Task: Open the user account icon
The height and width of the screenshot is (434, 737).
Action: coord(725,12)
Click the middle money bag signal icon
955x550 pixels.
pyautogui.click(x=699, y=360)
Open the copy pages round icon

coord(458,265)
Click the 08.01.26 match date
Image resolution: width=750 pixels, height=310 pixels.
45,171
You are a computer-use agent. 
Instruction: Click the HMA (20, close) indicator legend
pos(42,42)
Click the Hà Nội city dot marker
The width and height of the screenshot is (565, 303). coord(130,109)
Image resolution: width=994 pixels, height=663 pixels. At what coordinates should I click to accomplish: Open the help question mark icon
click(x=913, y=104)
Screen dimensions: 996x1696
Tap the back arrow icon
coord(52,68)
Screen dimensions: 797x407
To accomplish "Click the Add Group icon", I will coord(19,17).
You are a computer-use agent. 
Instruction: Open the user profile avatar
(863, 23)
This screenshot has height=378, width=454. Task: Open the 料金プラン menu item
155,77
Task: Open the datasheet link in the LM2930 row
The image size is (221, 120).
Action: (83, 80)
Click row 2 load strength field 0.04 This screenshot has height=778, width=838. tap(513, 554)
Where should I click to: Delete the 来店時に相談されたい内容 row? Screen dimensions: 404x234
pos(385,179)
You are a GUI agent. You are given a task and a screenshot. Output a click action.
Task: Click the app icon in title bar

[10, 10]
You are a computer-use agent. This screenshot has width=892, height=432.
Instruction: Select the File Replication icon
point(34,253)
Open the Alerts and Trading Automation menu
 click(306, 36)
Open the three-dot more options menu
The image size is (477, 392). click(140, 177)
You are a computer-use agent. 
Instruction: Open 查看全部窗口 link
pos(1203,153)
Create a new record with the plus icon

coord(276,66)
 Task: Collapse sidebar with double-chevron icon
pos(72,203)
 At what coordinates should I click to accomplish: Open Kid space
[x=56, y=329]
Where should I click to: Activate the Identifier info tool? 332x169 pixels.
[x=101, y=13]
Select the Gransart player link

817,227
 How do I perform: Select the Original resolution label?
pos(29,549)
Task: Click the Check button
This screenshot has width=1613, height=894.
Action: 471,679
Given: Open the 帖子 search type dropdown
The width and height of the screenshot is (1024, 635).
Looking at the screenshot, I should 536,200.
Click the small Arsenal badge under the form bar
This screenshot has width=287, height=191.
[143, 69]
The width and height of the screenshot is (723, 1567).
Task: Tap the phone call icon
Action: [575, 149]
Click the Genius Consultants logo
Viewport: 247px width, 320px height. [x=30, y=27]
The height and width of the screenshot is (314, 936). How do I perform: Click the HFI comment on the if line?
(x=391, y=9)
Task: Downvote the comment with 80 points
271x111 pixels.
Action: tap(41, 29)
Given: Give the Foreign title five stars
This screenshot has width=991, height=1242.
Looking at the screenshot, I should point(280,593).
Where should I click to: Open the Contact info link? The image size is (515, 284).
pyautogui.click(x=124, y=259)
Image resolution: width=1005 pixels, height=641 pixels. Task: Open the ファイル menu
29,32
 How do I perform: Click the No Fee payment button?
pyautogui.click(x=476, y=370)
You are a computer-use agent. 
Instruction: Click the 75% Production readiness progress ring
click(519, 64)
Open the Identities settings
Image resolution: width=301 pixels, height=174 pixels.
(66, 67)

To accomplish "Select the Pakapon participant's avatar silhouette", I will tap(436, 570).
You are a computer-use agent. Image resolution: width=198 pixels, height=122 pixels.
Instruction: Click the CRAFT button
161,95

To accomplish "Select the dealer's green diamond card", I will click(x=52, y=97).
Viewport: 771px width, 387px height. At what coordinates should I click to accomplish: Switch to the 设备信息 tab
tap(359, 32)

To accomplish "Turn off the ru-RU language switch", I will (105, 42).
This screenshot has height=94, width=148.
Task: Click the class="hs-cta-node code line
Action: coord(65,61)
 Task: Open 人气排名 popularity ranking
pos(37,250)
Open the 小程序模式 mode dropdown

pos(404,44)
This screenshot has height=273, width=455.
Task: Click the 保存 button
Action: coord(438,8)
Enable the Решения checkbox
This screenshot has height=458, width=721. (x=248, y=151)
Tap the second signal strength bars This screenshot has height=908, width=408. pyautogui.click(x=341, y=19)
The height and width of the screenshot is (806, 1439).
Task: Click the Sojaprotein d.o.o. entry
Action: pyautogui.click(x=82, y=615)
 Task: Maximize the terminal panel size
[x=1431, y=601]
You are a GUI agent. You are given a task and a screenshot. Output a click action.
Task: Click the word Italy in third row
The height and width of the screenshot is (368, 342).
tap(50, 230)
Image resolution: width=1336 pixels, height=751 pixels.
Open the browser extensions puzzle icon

**WHAT YOU SHOULD DO**
Copy the entries above exactly. Miss none of them.

**ANSWER TO THIS EXERCISE**
Task: Open the user account icon
The height and width of the screenshot is (434, 737).
Action: coord(725,12)
Click the middle money bag signal icon
955x550 pixels.
pyautogui.click(x=699, y=360)
Open the copy pages round icon

coord(458,265)
Click the 08.01.26 match date
Image resolution: width=750 pixels, height=310 pixels.
45,171
You are a computer-use agent. 
Instruction: Click the HMA (20, close) indicator legend
pos(42,42)
Click the Hà Nội city dot marker
The width and height of the screenshot is (565, 303). coord(130,109)
Image resolution: width=994 pixels, height=663 pixels. At what coordinates should I click to accomplish: Open the help question mark icon
click(x=913, y=104)
Screen dimensions: 996x1696
Tap the back arrow icon
coord(52,68)
Screen dimensions: 797x407
To accomplish "Click the Add Group icon", I will coord(19,17).
You are a computer-use agent. 
Instruction: Open the user profile avatar
(863, 23)
This screenshot has height=378, width=454. Task: Open the 料金プラン menu item
155,77
Task: Open the datasheet link in the LM2930 row
The image size is (221, 120).
Action: (83, 80)
Click row 2 load strength field 0.04 This screenshot has height=778, width=838. tap(513, 554)
Where should I click to: Delete the 来店時に相談されたい内容 row? Screen dimensions: 404x234
pos(385,179)
You are a GUI agent. You are given a task and a screenshot. Output a click action.
Task: Click the app icon in title bar

[10, 10]
You are a computer-use agent. This screenshot has width=892, height=432.
Instruction: Select the File Replication icon
point(34,253)
Open the Alerts and Trading Automation menu
 click(306, 36)
Open the three-dot more options menu
The image size is (477, 392). click(140, 177)
You are a computer-use agent. 
Instruction: Open 查看全部窗口 link
pos(1203,153)
Create a new record with the plus icon

coord(276,66)
 Task: Collapse sidebar with double-chevron icon
pos(72,203)
 At what coordinates should I click to accomplish: Open Kid space
[x=56, y=329]
Where should I click to: Activate the Identifier info tool? 332x169 pixels.
[x=101, y=13]
Select the Gransart player link

817,227
 How do I perform: Select the Original resolution label?
pos(29,549)
Task: Click the Check button
This screenshot has width=1613, height=894.
Action: 471,679
Given: Open the 帖子 search type dropdown
The width and height of the screenshot is (1024, 635).
Looking at the screenshot, I should 536,200.
Click the small Arsenal badge under the form bar
This screenshot has width=287, height=191.
[143, 69]
The width and height of the screenshot is (723, 1567).
Task: Tap the phone call icon
Action: [575, 149]
Click the Genius Consultants logo
Viewport: 247px width, 320px height. [x=30, y=27]
The height and width of the screenshot is (314, 936). How do I perform: Click the HFI comment on the if line?
(x=391, y=9)
Task: Downvote the comment with 80 points
271x111 pixels.
Action: tap(41, 29)
Given: Give the Foreign title five stars
This screenshot has width=991, height=1242.
Looking at the screenshot, I should point(280,593).
Where should I click to: Open the Contact info link? The image size is (515, 284).
pyautogui.click(x=124, y=259)
Image resolution: width=1005 pixels, height=641 pixels. Task: Open the ファイル menu
29,32
 How do I perform: Click the No Fee payment button?
pyautogui.click(x=476, y=370)
You are a computer-use agent. 
Instruction: Click the 75% Production readiness progress ring
click(519, 64)
Open the Identities settings
Image resolution: width=301 pixels, height=174 pixels.
(66, 67)

To accomplish "Select the Pakapon participant's avatar silhouette", I will tap(436, 570).
You are a computer-use agent. Image resolution: width=198 pixels, height=122 pixels.
Instruction: Click the CRAFT button
161,95

To accomplish "Select the dealer's green diamond card", I will click(x=52, y=97).
Viewport: 771px width, 387px height. At what coordinates should I click to accomplish: Switch to the 设备信息 tab
tap(359, 32)

To accomplish "Turn off the ru-RU language switch", I will (105, 42).
This screenshot has height=94, width=148.
Task: Click the class="hs-cta-node code line
Action: coord(65,61)
 Task: Open 人气排名 popularity ranking
pos(37,250)
Open the 小程序模式 mode dropdown

pos(404,44)
This screenshot has height=273, width=455.
Task: Click the 保存 button
Action: coord(438,8)
Enable the Решения checkbox
This screenshot has height=458, width=721. (x=248, y=151)
Tap the second signal strength bars This screenshot has height=908, width=408. pyautogui.click(x=341, y=19)
The height and width of the screenshot is (806, 1439).
Task: Click the Sojaprotein d.o.o. entry
Action: pyautogui.click(x=82, y=615)
 Task: Maximize the terminal panel size
[x=1431, y=601]
You are a GUI agent. You are given a task and a screenshot. Output a click action.
Task: Click the word Italy in third row
The height and width of the screenshot is (368, 342).
tap(50, 230)
Image resolution: width=1336 pixels, height=751 pixels.
Open the browser extensions puzzle icon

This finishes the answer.